2009-09-14

I'll Bury Those Cock-a-roaches

So an Edmonton Senior is terrorized by cockroaches:

A city senior says life in her downtown apartment has become unbearable after cockroaches infested her kitchen.

"They are all over the place," said a teary-eyed Kathy Szaniszlo, from her third-floor suite at 10408 92 St. yesterday.

In August, the 64-year-old widow submitted a written request to the building management to have her unit fumigated, but says no one has helped her.

Pests crawl over her dishes in the cupboard, kitchen counters and floors.

She has tried to combat the critters herself by placing sticky roach traps around her cluttered but clean one-bedroom suite.

"No one can help me fix the apartment," said Szaniszlo, a 10-year resident of the building who immigrated to Canada from Hungary in 1975.

The woman is unable to tend to the problem herself because she receives little funding from Assured Income for the Severely Handicapped (AISH) for depression and has a broken finger.

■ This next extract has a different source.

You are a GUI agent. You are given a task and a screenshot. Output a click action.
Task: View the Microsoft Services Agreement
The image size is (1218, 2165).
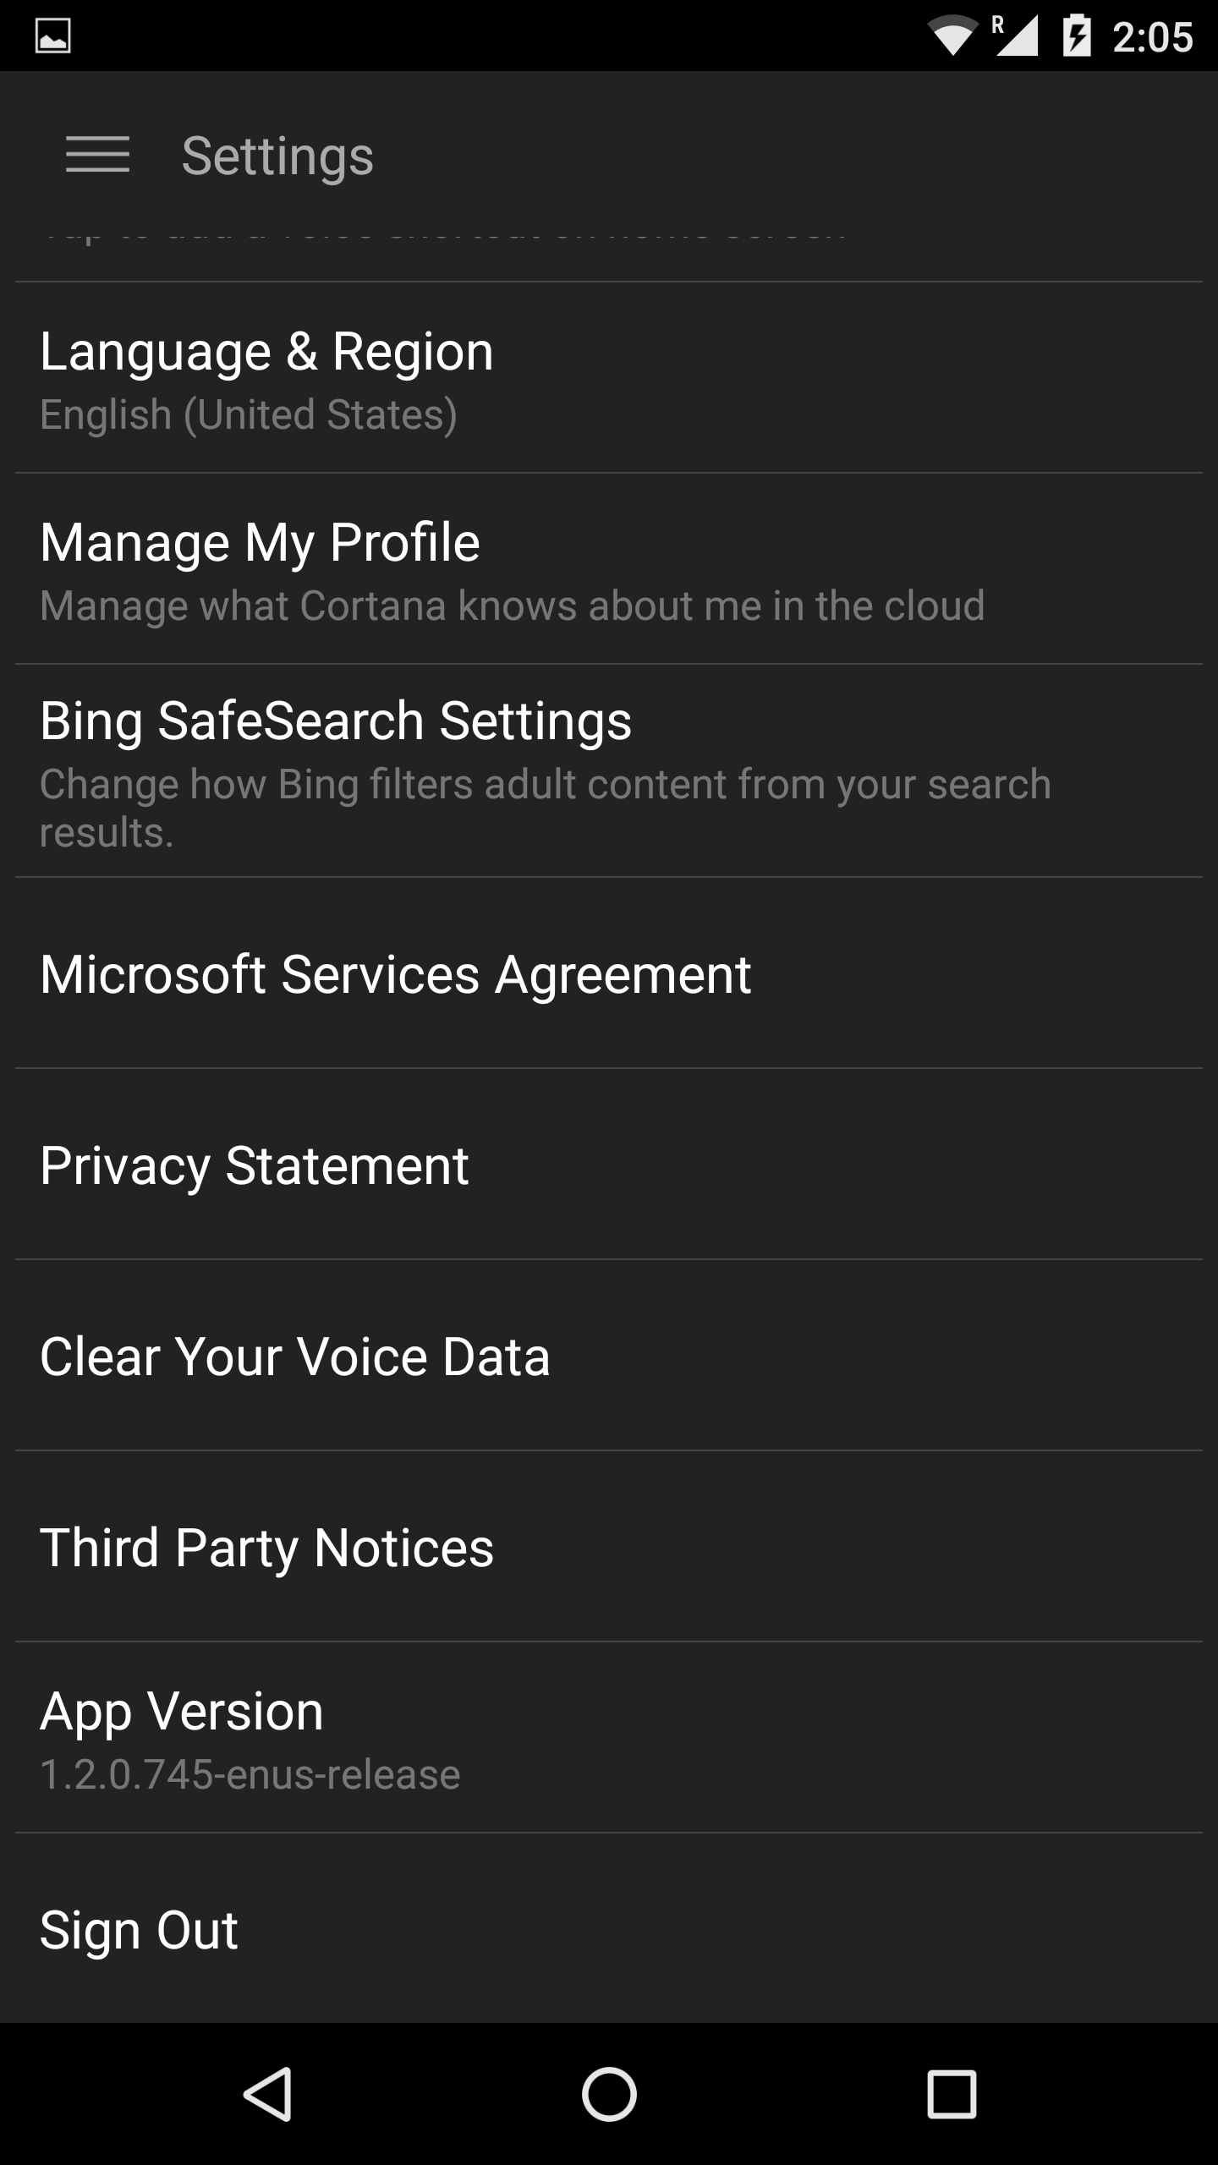pos(609,974)
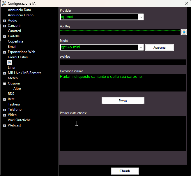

Building management said fumigators were sent to the apartment twice, but didn't provide service because the renter didn't remove her belongings from the suite.

"She has to take her stuff out but she didn't do it," said building manager Hamid Elhag yesterday.
So where exactly did she turn "came to help, couldn't fumigate with her stuff there" morph into "no one has helped her"? So much of this story makes a person cringe. The fumigators and the landlord, cruelly yet sensibly, didn't do beyond their requirements to assist her. She seems to have no ability to solve the problem herself beyond putting up roach traps. The real killer? unable to tend to herself because she gets AISH funding for depression. You read that right, depression. Sort of puts all the political propganda pushed on us by the NDP in perspective, doesn't it? They always manage to pick out the spokespeople for this group by finding the most severely handicapped and injured sufferers they can find, and that's who stands next to Rachel Notley as they "shame" the government for not doing more to help those qualifying for AISH. But then a random sampling of the "Severely Handicapped" population receiving assured incomes is plucked in a news story and the house of cards comes crashing down.

Naturally, you know what comes next: a desperate plea for the uncaring provincial government to get off their keisters and do something for a woman who already receives free money because she feels bad.
Unfortunately, there is little help available for struggling seniors, said Ruth Adria, chairman of the Elder Advocates of Alberta Society.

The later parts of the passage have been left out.